A propos du Dictionnaire Malraux, CNRS éditions, Paris, 2011

Malraux est admirablement servi par cet ouvrage, aux 300 entrées, contributions d’universitaires français, chinois, japonais, américains, turcs. Dans ce corpus interviennent également Sophie de Vilmorin, Alain Malraux, Dominique Desanti, Bernard-Henri Lévy et Jorge Semprun, récemment disparu. Ainsi les trois co-auteurs ont tissé un lien entre le héros et son environnement proche et lointain. Nous savons que le lien n’est pas forcément religion, car, trop souvent, Malraux fut associé à une phrase qu’il n’aurait pas écrite : « Le XXIe siècle sera religieux ou ne sera pas », phrase qu’il récusa. Que dit-il dans un rajout manuscrit ? « (…) je pense réellement que l’humanité du siècle prochain [XXIe] devra trouver quelque part un type exemplaire de l’homme ».

Les hommes exemplaires ne manquent guère dans l’ouvrage. C’est d’une manière purement subjective et non chronologique que nous avons choisi de les évoquer. Des points de vue rapprochent Malraux de Walter Benjamin dans le constat d’une désacralisation par les techniques de reproduction des œuvres d’art. Quoi de commun entre Malraux et Bernanos, sinon la condamnation du franquisme, du pétainisme, et l’appel à la Résistance ? Son dialogue avec Einstein inspire à Malraux une réflexion sur les lois de l’univers et la signification du monde. Mais c’est entre lui et Levinas qu’il faut chercher les connections qui s’établissent autour de l’idée de l’éthique ininterrompue, doublée d’une fraternité et d’un sens du sacrifice pour l’autre. Bien qu’appelé par le Général de Gaulle, Pierre Mendès-France ne bénéficie d’aucune indulgence. Malraux se déclare ni mendésiste, ni « néo-quoi-que-ce-soit », il est gaulliste.
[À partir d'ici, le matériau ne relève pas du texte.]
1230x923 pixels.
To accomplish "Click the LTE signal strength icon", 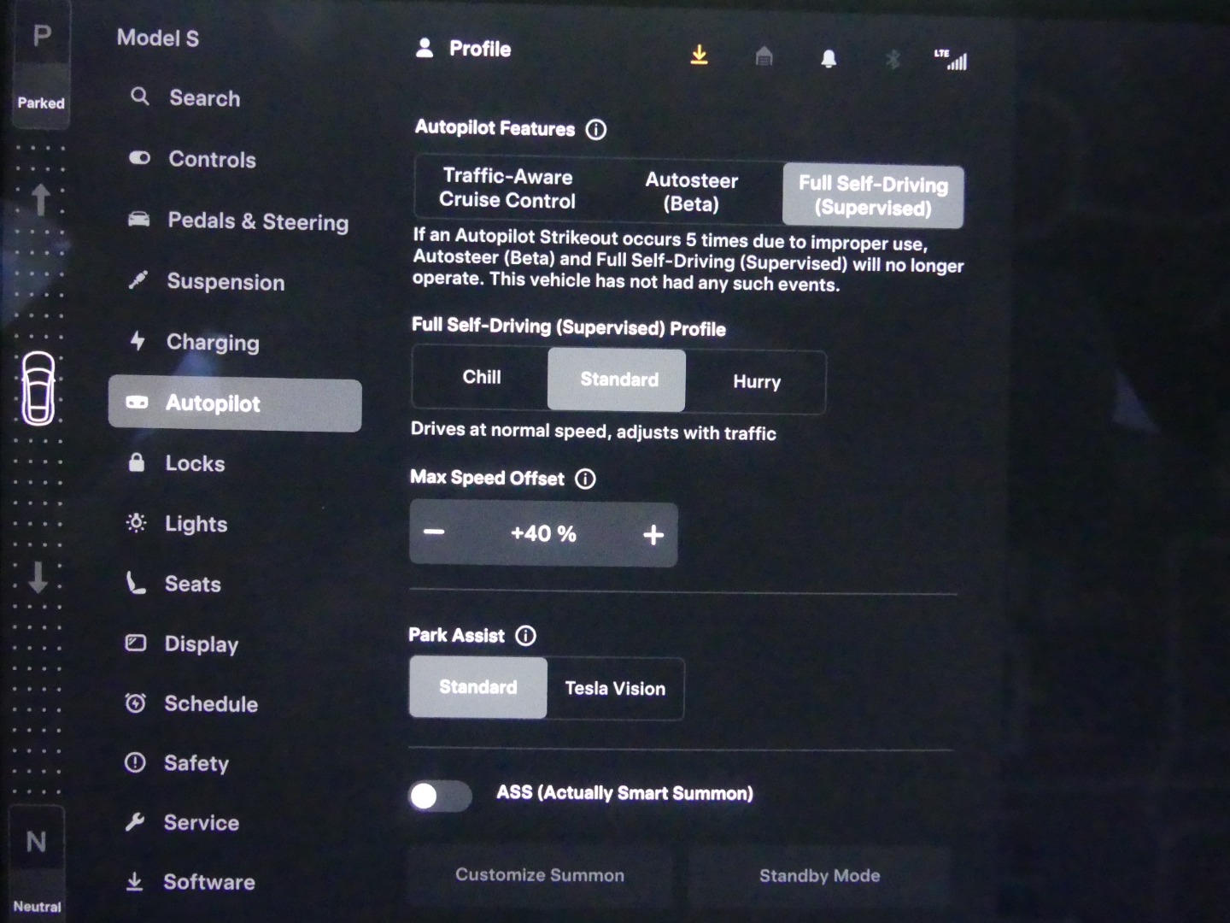I will pyautogui.click(x=952, y=60).
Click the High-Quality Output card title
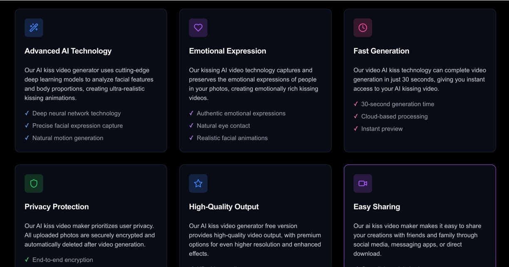 click(224, 207)
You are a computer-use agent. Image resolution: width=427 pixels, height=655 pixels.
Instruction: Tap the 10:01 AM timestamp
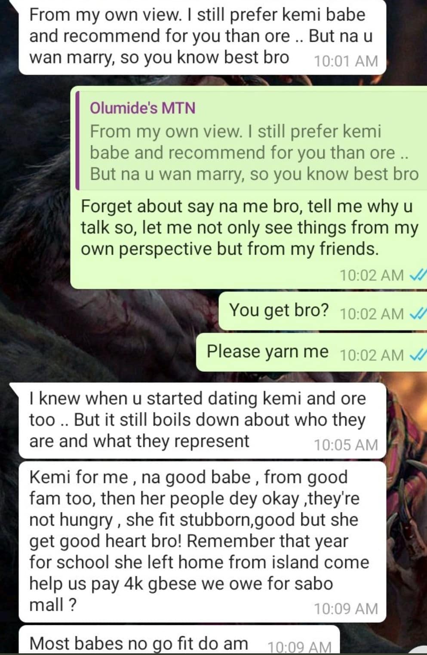click(346, 61)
Il n’en va pas de même de la relation entre Malraux et Manès Sperber.
Arrêtons-nous un instant sur ce chapitre. Sperber, natif d’un shtetl de Galicie orientale où il a suivi un enseignement religieux au Héder puis à la Yeshiva, découvre à seize ans l’œuvre du psychologue Alfred Adler. A Vienne, il adhère à l’Hashomer Hatzaïr. A Berlin, il devient membre du parti communiste. Arrêté par les nazis en 1933, il est libéré de prison.
En septembre 1934, rue du Bac, il fait la connaissance de Clara et André Malraux, comme lui anti-fascistes. Dialogue et échanges épistolaires ont émaillé des années de leur amitié. Michaël de Saint-Cheron considère « que dans le dialogue que Malraux entretint avec le peuple juif tout au long de son existence et plus encore après la guerre, le rôle de Manès Sperber apparaît central ». C’est encore Michaël de Saint-Cheron qui, évoquant Claude Vigée, décrit le rapport complexe entre Malraux et Israël. « Les Israéliens ne continuent pas les Israélites , ils les métamorphosent ». Les paroles sont de Malraux qui, malgré l’élan qui le poussait vers l’Etat hébreu, a choisi le silence après les propos du Général du 27 novembre 1967 (ndlr : vingt ans après le vote de l’ONU proclamant l’Etat d’Israël).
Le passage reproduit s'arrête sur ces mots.